Soon after our article appeared, Jones Day deleted that Web page, and it's now blank. Google's cached copy, however, is not.
The antimerger groups, the Electronic Privacy Information Center and the Center for Digital Democracy, cited our article and the subsequent deletion in a letter to the FTC on Thursday saying the commission's representatives "who addressed yesterday the representation of Doubleclick by Jones Day before the Commission were either misinformed or willfully misled the public." They're filing a Freedom of Information Act request for any relevant documents.
The subtext here is that EPIC and CDD are trying to embarrass Majoras into recusing herself, which would remove a Republican vote likely to be more sympathetic to free market arguments. That would leave two Republicans and two Democrats left with a vote. (On the other hand, for all we know, all five commissioners could be enthusiastic about supporting the deal.)
So, what's really going on? It seems that there are two likely possibilities: one, Jones Day is in fact representing DoubleClick before the FTC, and is reluctant to acknowledge it. Two, the Jones Day Webmaster innocently used imprecise language and the law firm truly was focused on Europe alone.
For their part, DoubleClick and Jones Day say it's option No. 2. Joe Sims, a partner at Jones Day, sent me this e-mail message in response to my question to him:
The language in the posting apparently was confusing, since EPIC cites it as evidence JD is representing DC at the FTC, and we never have. So we took it down and will rewrite it to eliminate the confusion.
And DoubleClick sent us this statement this morning:
Simpson Thacher has been DoubleClick's outside counsel since July of 2005 and was retained to represent it in all aspects of its proposed acquisition by Google, including with respect to United States antitrust matters. From the outset, Simpson Thacher has represented DoubleClick before the Federal Trade Commission and continues in that capacity. Jones Day has been engaged primarily with respect to European and other non-U.S. jurisdictions. Jones Day was not engaged to represent, and has not represented DoubleClick before the Federal Trade Commission or appeared before the Commission on DoubleClick's behalf.
Majoras' husband, John Majoras, is an antitrust litigator at Jones Day. That by itself may not mean much: Jones Day is one of the largest law firms in the country with something like 2,300 attorneys.
The FTC deadline for its review was December 13, but it's since been extended. Meanwhile, the European Commission has until April 2 to review the deal.
Update 10 a.m.

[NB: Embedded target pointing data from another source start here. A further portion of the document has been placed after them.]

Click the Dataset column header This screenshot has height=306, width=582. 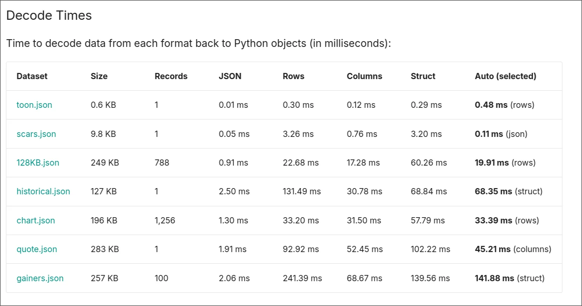[x=32, y=76]
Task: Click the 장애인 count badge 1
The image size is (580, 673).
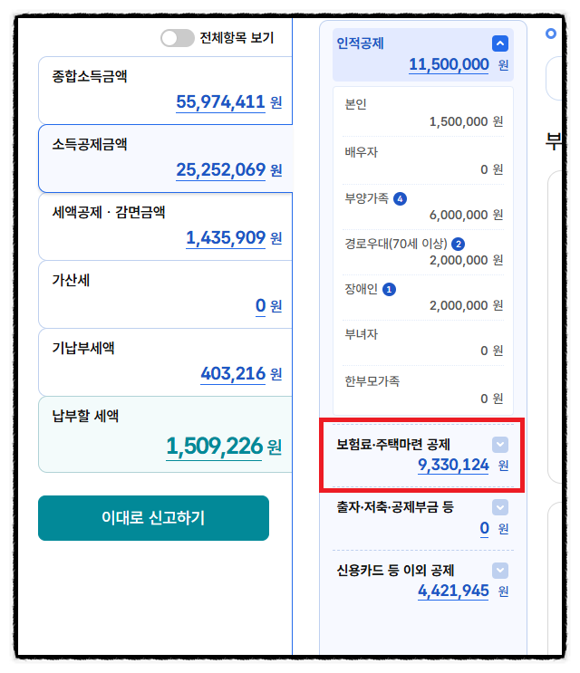Action: point(389,290)
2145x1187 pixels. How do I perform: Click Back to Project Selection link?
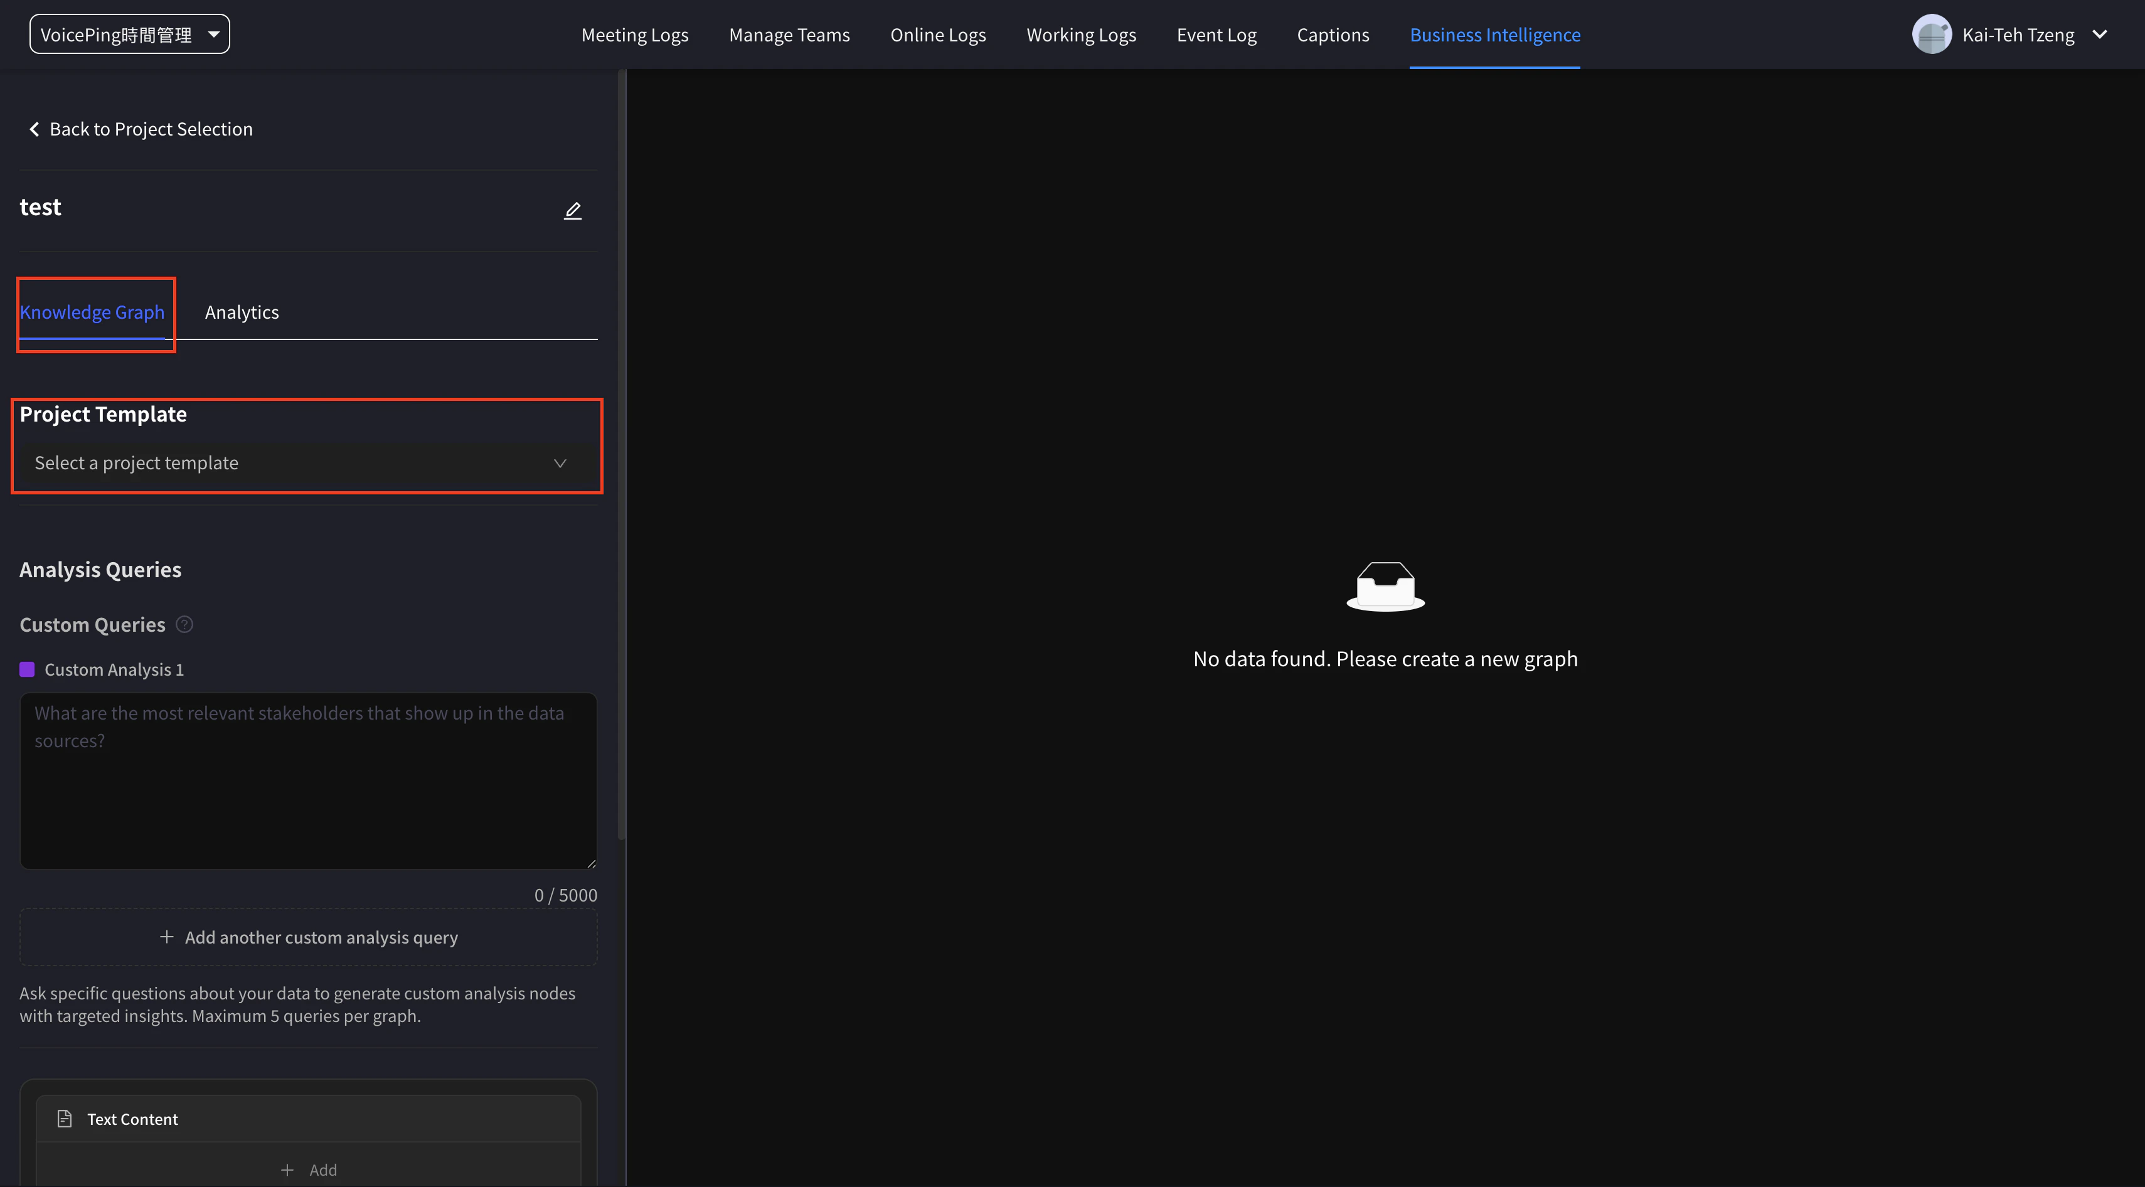[x=151, y=129]
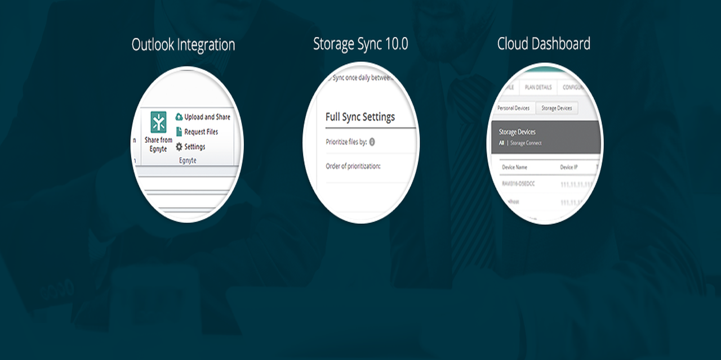Click the Outlook Integration heading
The image size is (721, 360).
point(183,44)
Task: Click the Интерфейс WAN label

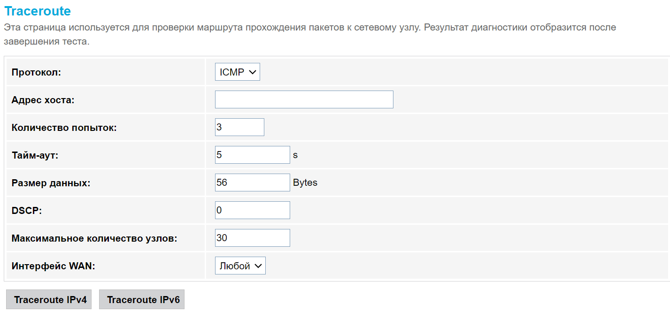Action: pyautogui.click(x=53, y=266)
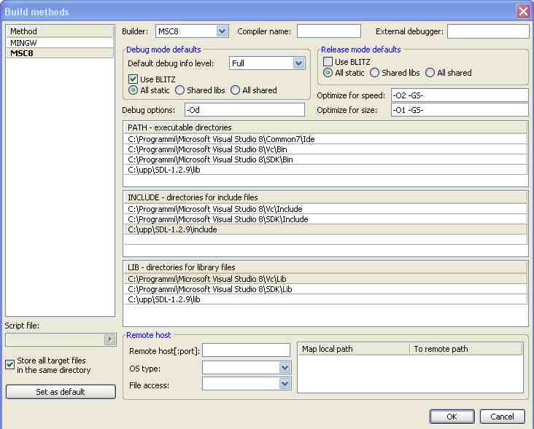Click the Cancel button
Screen dimensions: 534x429
tap(502, 417)
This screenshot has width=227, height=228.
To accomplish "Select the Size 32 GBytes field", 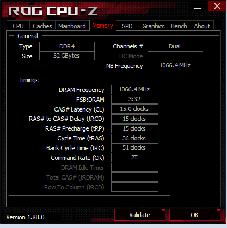I will tap(67, 56).
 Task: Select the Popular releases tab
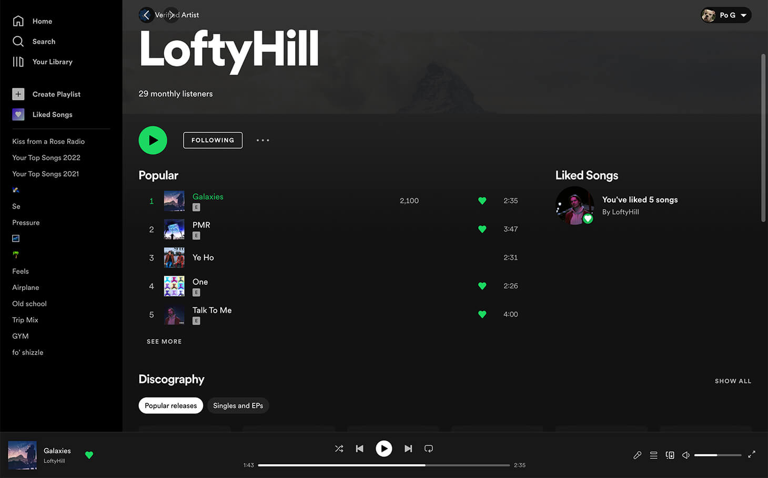(x=170, y=406)
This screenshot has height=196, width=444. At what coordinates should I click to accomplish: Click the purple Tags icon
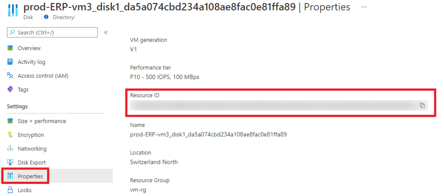[10, 89]
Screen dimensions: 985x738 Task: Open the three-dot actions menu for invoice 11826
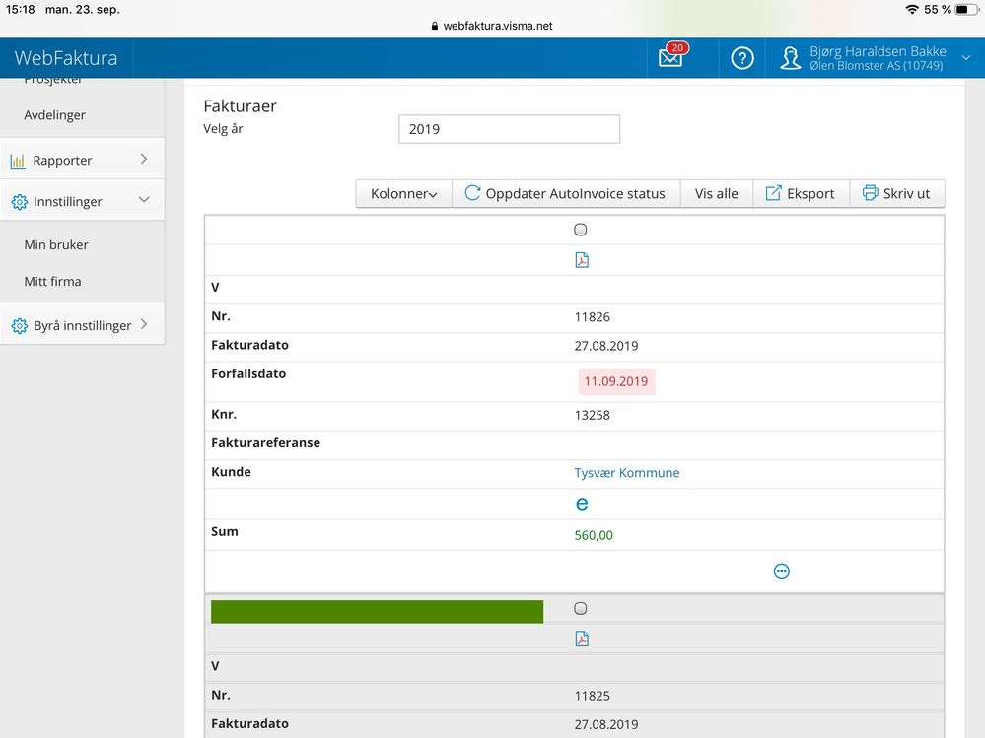(x=782, y=571)
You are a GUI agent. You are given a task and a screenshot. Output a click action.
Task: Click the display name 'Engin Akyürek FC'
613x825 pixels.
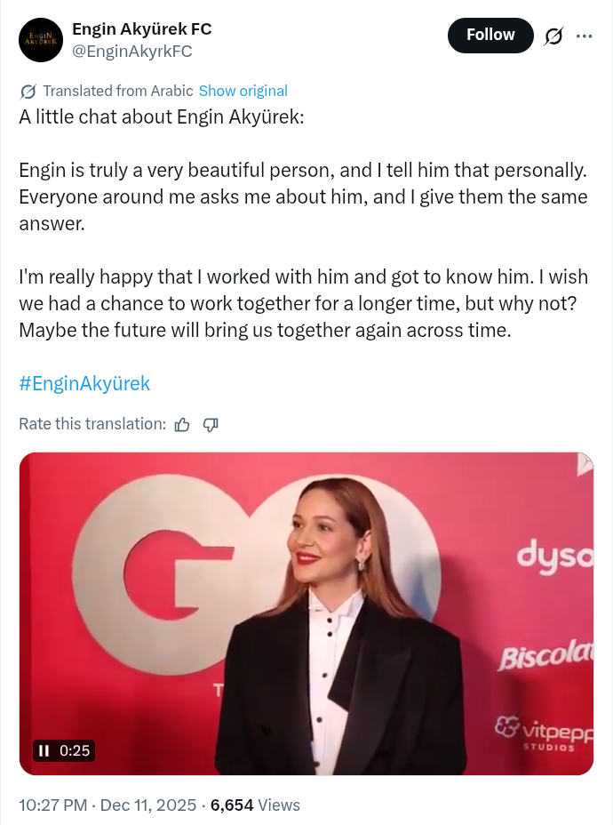[x=141, y=28]
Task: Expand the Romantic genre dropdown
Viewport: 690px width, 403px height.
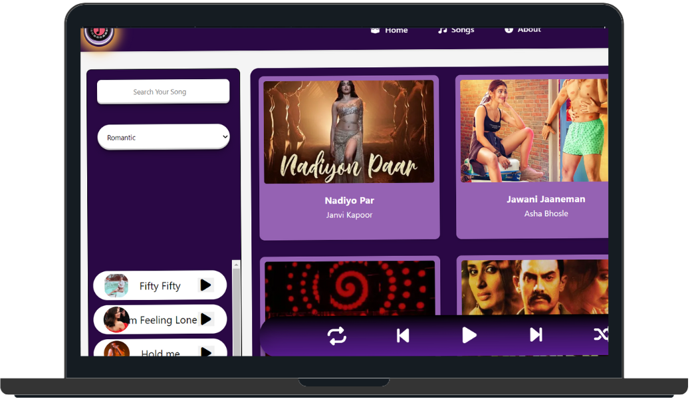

PST Friday: Jeff Chester of CDD called me after this article appeared and said he would have raised the ethics issue regardless of whether Majoras was likely to vote with him or against him. Political party affiliation, he said, was irrelevant, and his only goal was transparency in government. In an e-mail he added: "I would be doing this whether she was a vote for us." Also Majoras replied this morning, saying that she would not recuse herself and that she had run this matter by the FTC's ethics officer. Here's our story.
(Disclosure: Declan McCullagh is married to a Google employee.)